Proposal: Go Language Support via Custom GOOS
Running Go programs natively on capOS by implementing a GOOS=capos target
in the Go runtime.
Current Manual Pages
- Go VirtualMemory Contract freezes the current allocator-facing memory contract for this proposal.
- Programming Languages summarizes the current
language support matrix and the distinction between native runtime adapters,
POSIX compatibility adapters, and WASI host adapters. The Go row points back
here for the native
GOOS=capostrack and to the WASI host adapter’s Phase W.8 TinyGo / upstreamGOOS=wasip1CUE evaluator path. - Userspace Binaries holds the overall
language-runtime track. Its “Future: Go (
GOOS=capos)” section delegates the native plan to this proposal, and its “Phase W.8 (TinyGo / Go-on-WASI CUE evaluator, blocked)” entry tracks the WASI-side interim path. - WASI Host Adapter documents the in-tree
wasmi-backed host. Phase W.8 there is the TinyGo / upstream Go
(
GOOS=wasip1) CUE evaluator slice that runs inside the host adapter and bridges to the native Go track described in this proposal. The detailed plan lives in WASI Host Adapter Task 9. - In-Process Threading freezes the thread/process ownership contract that Phase 2 of this proposal builds on.
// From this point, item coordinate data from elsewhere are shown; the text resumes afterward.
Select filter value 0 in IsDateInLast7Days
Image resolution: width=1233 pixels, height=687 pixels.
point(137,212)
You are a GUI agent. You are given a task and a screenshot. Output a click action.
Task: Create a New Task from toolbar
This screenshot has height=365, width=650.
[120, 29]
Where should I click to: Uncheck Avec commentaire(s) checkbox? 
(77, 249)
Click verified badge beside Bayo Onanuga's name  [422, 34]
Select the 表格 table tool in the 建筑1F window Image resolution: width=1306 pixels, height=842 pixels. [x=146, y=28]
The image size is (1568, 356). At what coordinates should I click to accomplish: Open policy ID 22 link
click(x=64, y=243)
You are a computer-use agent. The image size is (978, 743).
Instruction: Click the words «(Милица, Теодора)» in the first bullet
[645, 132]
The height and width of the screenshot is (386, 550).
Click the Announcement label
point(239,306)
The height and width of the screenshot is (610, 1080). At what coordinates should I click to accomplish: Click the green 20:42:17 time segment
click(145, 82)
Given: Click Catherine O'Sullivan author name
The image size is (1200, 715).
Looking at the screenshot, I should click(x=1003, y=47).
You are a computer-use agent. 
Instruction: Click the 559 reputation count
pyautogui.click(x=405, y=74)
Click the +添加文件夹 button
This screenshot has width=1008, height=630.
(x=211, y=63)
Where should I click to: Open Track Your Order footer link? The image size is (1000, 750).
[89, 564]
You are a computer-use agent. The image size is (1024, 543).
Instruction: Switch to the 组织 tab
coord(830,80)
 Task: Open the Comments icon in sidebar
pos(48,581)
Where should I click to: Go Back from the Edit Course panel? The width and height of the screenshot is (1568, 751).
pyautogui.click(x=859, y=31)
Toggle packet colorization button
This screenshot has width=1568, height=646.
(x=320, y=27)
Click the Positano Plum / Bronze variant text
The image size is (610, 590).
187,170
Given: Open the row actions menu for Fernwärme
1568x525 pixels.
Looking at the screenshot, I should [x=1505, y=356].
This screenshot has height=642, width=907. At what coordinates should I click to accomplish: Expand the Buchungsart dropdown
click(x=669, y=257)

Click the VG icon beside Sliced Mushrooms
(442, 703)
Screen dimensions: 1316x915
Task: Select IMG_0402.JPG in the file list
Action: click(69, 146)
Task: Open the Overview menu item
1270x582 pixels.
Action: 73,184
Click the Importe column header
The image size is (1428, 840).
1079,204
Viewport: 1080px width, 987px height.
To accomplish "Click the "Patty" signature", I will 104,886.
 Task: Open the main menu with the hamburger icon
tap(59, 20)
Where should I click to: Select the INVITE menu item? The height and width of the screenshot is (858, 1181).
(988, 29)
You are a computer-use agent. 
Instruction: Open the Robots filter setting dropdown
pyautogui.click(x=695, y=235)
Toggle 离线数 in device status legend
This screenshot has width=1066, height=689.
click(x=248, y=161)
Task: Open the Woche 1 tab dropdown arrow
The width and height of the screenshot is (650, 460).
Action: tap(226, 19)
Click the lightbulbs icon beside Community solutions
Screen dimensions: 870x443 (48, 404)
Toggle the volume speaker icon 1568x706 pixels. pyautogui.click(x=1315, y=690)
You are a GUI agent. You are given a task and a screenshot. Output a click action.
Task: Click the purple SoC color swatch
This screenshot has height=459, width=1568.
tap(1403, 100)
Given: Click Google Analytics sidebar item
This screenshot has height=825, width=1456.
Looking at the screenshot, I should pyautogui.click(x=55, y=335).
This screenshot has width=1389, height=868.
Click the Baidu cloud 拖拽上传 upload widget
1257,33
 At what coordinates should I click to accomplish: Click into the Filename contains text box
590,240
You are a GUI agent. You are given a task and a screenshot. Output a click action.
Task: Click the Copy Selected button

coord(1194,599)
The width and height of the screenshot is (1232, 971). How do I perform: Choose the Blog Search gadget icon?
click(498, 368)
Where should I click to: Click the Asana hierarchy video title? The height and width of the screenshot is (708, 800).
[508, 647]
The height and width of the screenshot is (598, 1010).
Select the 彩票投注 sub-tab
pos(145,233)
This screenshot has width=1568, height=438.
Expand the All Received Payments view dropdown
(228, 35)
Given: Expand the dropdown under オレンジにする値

- Park Authority freezes the compact
CAP_OP_PARK/CAP_OP_UNPARKABI that the Go runtime’s futex glue must target instead of a Linux-style futex syscall namespace. - Memory Management documents the implemented
kernel memory and baseline
VirtualMemorybehavior. - Userspace Runtime documents the
capos-rtclient surface that a future Go runtime port will call. - LLVM Target is the main research grounding for Go runtime and target-triple work.
Motivation
Go is the implementation language of CUE, the configuration language planned for system manifests. Beyond CUE, Go has a large ecosystem of systems software (container runtimes, network tools, observability agents) that would be valuable to run on capOS without rewriting.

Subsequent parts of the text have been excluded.